I’m offering another recipe that mirrors the Mediterranean Diet Pyramid, this one with Provencal roots because after I published a column (http://bit.ly/YKExH5) discussing the long history and solid science behind the Mediterranean Diet on Feb. 8th, the New England Journal of Medicinedeclared it gospel on Feb. 25 (ihttp://www.nejm.org/doi/full/10.1056/NEJMoa1200303).
I found La Chartreuse de Saumon Frais a la Provence in the 1973 gastronomical darling, “The Auberge of the Flowering Hearth,” in which the great food writer Roy Andries de Groot tires of answering his guests’ questions about the green bottle of liquor on his table after every meal, and flies to France to chase down the mysteries of the 130-herb liquor — Green Chartreuse — produced by hermits in the Chartreuse mountains. Only two monks ever know the exact recipe at one time. Once in the Chartreuse, Mr. De Groot’s senses are hijacked by the bewitchingly faultless meals and critically superb wines presented to him each day by the two women running the small hotel, “The Auberge,” where he is staying. The subject of his trip and book are no longer Carthusian Monks but Les Mesdemoiselles Artaud and Girard and their perfect seasonal cuisine of the southeastern corner of France.
This recipe is unusual — unusual to prepare, unusually simple and unusually delicious. Onions, Boston lettuce, tomatoes and lemons are layered in a sauce pan, and then covered in fish fillets. The same layers are piled on top of the fish, only in reverse, starting with lemons and ending in onions.
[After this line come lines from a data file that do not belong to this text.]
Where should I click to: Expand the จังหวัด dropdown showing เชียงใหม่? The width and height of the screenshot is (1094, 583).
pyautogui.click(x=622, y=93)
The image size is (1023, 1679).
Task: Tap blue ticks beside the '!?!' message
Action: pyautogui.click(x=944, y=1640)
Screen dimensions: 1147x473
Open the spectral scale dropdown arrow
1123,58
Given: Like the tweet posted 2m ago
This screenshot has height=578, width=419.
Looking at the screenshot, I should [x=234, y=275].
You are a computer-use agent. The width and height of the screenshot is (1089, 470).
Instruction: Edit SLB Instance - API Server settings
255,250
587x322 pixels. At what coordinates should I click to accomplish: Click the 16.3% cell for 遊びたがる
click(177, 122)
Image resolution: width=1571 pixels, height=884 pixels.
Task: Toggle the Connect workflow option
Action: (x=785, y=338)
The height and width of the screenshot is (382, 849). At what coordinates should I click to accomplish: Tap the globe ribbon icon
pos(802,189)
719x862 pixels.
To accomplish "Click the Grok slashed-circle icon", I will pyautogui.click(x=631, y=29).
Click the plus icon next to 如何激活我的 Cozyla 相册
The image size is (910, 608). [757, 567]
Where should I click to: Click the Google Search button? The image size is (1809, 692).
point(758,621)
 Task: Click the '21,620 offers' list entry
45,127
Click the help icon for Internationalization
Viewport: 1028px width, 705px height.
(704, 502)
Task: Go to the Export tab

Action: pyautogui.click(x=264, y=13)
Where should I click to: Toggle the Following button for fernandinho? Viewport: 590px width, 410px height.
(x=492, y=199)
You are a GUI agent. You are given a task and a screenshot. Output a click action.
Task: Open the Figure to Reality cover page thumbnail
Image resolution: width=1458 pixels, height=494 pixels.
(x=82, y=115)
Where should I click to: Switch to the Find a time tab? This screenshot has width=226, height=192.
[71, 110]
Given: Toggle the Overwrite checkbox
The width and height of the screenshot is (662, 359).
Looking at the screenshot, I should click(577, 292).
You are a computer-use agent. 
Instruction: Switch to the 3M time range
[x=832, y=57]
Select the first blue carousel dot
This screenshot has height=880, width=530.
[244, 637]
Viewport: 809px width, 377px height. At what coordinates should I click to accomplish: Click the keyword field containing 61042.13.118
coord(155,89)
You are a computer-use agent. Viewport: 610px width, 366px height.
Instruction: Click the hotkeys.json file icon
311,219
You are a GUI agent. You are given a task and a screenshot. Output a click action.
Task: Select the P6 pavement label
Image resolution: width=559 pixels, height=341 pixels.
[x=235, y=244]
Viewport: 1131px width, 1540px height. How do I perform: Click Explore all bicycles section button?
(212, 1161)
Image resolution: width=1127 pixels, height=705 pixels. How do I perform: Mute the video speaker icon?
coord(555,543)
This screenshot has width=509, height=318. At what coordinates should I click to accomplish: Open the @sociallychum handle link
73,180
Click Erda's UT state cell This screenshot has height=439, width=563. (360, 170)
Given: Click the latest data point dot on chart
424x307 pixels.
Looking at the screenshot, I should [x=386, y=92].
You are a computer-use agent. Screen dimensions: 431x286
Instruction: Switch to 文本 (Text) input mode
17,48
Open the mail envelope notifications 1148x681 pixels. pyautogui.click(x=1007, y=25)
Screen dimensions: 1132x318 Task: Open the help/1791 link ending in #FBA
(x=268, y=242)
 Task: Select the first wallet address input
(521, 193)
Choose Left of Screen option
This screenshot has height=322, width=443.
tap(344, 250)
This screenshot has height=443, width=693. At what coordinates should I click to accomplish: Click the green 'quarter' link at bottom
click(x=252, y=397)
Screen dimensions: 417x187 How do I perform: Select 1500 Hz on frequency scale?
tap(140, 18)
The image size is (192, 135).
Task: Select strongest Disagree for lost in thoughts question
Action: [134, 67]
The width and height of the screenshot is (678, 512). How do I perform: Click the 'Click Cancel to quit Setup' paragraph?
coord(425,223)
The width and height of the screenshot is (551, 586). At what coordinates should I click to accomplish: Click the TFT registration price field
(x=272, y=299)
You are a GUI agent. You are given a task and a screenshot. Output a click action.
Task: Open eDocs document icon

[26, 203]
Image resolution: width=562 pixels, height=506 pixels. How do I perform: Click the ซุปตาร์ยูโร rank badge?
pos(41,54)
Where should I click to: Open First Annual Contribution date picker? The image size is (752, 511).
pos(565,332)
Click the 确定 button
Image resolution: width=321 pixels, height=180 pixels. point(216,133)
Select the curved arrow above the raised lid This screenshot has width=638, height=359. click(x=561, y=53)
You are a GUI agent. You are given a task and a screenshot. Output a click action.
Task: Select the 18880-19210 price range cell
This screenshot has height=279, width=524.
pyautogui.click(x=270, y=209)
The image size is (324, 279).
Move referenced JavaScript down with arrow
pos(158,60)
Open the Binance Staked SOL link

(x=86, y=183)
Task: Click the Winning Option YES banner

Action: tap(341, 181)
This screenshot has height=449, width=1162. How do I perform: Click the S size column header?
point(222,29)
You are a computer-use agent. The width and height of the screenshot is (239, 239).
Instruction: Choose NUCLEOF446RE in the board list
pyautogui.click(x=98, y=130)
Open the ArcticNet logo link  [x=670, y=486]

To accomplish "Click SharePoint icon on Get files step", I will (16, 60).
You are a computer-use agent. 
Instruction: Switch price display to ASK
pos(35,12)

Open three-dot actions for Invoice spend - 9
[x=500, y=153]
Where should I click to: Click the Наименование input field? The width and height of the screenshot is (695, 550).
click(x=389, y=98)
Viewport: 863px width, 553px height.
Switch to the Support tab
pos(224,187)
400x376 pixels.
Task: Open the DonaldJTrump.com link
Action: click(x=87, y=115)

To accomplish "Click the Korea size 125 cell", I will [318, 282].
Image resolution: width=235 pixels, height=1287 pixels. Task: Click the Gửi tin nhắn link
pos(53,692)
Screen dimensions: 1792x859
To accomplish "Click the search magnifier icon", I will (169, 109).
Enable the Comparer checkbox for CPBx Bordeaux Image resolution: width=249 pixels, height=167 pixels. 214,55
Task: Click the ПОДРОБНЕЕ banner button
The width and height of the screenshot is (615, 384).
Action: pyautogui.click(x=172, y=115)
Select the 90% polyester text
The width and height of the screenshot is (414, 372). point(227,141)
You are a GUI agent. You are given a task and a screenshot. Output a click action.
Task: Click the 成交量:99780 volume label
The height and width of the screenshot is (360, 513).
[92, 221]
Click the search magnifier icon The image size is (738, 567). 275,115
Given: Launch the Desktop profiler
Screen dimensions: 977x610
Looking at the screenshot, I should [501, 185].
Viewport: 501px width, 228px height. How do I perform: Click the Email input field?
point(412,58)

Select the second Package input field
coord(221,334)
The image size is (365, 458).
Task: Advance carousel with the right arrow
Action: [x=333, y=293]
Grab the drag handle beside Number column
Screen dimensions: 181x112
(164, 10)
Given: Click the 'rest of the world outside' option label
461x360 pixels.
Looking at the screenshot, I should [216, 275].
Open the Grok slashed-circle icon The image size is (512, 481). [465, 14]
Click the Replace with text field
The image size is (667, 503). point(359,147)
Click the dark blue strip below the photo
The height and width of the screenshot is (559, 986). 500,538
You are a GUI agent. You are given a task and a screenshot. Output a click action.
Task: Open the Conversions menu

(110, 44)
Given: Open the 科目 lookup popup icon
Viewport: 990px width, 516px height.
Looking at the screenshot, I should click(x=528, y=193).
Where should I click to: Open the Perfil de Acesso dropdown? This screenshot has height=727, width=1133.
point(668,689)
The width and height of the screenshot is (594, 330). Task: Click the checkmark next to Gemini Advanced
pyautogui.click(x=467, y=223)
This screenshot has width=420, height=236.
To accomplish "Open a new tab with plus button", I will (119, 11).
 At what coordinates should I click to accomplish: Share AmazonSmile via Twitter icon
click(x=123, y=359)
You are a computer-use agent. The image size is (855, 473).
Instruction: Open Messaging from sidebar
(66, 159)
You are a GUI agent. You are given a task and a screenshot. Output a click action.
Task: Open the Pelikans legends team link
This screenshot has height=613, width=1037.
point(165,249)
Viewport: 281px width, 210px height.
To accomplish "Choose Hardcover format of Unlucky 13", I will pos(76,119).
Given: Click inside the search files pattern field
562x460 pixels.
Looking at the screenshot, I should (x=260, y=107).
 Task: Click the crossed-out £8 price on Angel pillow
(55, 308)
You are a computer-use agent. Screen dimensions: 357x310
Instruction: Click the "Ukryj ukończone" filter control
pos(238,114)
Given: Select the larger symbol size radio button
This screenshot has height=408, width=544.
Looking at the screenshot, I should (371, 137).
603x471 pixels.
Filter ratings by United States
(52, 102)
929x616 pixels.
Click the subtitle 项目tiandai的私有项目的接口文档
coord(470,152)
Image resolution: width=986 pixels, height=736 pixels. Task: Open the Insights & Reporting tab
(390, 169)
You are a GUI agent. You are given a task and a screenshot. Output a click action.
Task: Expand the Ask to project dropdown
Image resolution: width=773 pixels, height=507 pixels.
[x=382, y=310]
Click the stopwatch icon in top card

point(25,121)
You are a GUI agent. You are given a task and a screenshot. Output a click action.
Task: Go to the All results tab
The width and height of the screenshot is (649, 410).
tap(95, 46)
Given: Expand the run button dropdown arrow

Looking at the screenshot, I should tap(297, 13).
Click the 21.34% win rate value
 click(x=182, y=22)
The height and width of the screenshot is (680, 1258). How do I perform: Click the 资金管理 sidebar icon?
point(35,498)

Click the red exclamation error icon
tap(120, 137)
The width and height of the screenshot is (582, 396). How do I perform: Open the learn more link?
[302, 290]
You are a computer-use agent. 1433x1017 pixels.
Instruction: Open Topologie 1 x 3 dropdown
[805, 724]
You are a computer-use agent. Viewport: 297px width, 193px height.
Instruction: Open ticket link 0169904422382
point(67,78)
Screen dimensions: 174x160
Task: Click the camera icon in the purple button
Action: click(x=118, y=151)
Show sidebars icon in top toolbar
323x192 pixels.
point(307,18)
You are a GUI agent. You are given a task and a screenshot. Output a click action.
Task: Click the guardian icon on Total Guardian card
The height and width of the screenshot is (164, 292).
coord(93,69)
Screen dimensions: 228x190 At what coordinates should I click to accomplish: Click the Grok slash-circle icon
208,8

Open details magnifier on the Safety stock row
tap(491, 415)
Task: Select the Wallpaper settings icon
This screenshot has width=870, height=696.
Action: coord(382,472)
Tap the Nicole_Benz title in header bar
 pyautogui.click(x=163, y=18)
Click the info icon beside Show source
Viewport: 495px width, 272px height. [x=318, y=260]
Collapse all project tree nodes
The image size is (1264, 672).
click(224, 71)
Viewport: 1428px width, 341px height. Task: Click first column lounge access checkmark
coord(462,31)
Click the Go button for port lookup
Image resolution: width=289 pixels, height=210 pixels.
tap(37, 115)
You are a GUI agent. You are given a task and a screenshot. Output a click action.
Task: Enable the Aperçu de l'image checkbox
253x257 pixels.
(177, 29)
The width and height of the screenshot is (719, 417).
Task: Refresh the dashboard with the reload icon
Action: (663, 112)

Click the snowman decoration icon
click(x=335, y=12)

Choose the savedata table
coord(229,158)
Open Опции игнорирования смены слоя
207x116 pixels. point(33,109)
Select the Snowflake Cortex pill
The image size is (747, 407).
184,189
White wine is poured over all; it’s covered tightly, and disappears into a low oven for 2 1/2 hours. All those vegetables, a bit of fresh fish and a bit of olive oil? This dish could be the poster child for the Mediterranean Diet.
The recipe recommends that you uncover the dish at the table, allowing the fragrant steam to hit your guests in their appetites. I prepared this with salmon, but Les Desmoiselles also recommend fresh tuna. The whole ends up being a stewy pile of braised fish and vegetables balmy with lemon, blushing with summer. (Yes, this would be best made in season, but I welcomed the aromatic lightness of this dinner, even made with leafy grocery store lettuces and vine-ripened tomatoes.)